Jupyter Notebooks in a Git Repository

It is a very nice feature of Jupyter notebooks that cell outputs (e.g. images, plots, tables with data) can be stored within notebooks. This makes it very easy to share notebooks with other people, who can open the notebooks and can immediately see the results, without having to execute the notebook (which might have some complicated library or data dependencies, or it might simply take a long time to run).

However, those cell outputs can be very annoying when using a version control system like e.g. Git. Whenever a change is made to a code cell, most likely the cell’s output will also change.

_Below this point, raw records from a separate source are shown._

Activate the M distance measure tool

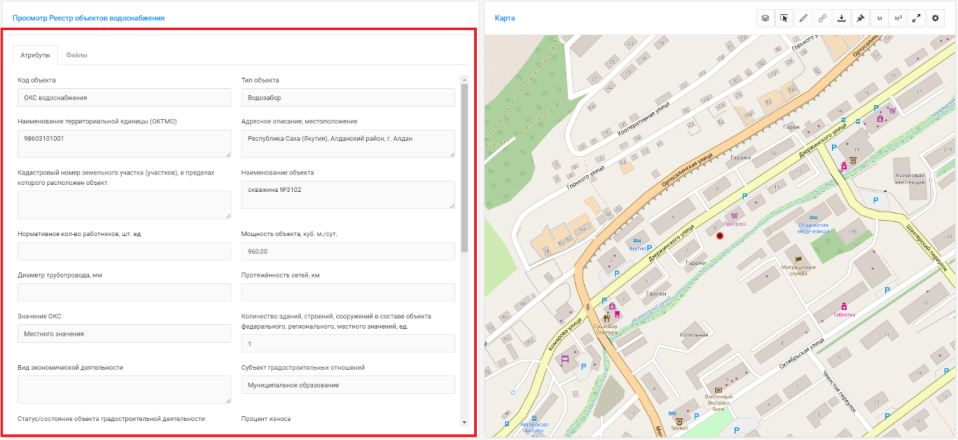pos(879,18)
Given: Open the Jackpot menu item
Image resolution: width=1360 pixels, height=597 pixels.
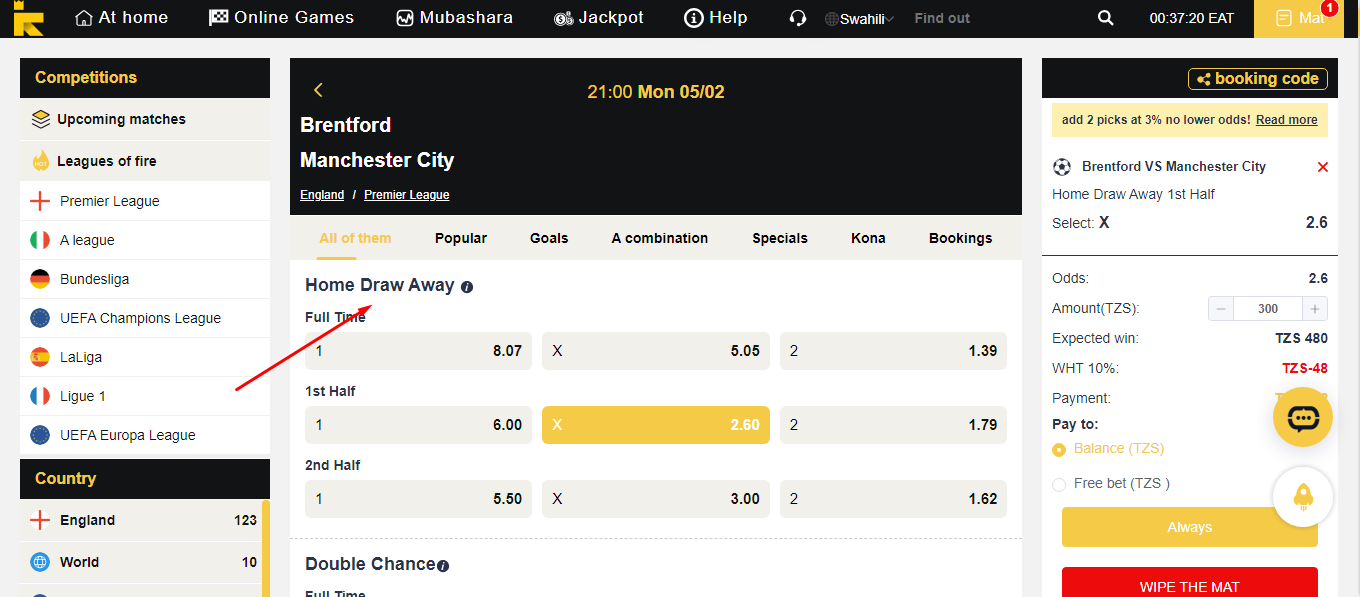Looking at the screenshot, I should 598,18.
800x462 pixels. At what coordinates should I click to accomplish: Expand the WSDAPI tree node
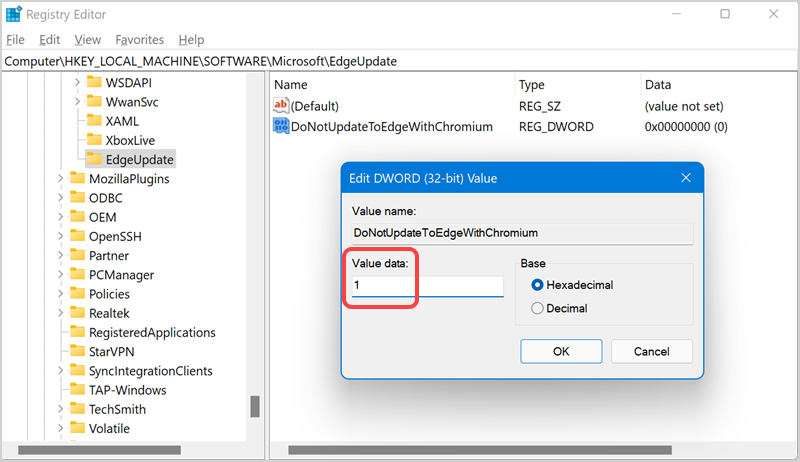pyautogui.click(x=78, y=82)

The problem is that both changes will be shown in a “diff” view, but the (often much larger) changes in outputs will distract from the much more interesting changes in the code. This can make it very tedious to work on a notebook with multiple people.

To avoid this problem, it is recommended to strip all outputs from a notebook before committing it to Git.

There is a catch, though. If you don’t commit the cell outputs, other people looking at your repository don’t see the outputs (unless they execute the notebooks on their own). But don’t worry, the next two sections will show two ways to work with “clean” notebooks but still to be able to share the cell outputs publicly.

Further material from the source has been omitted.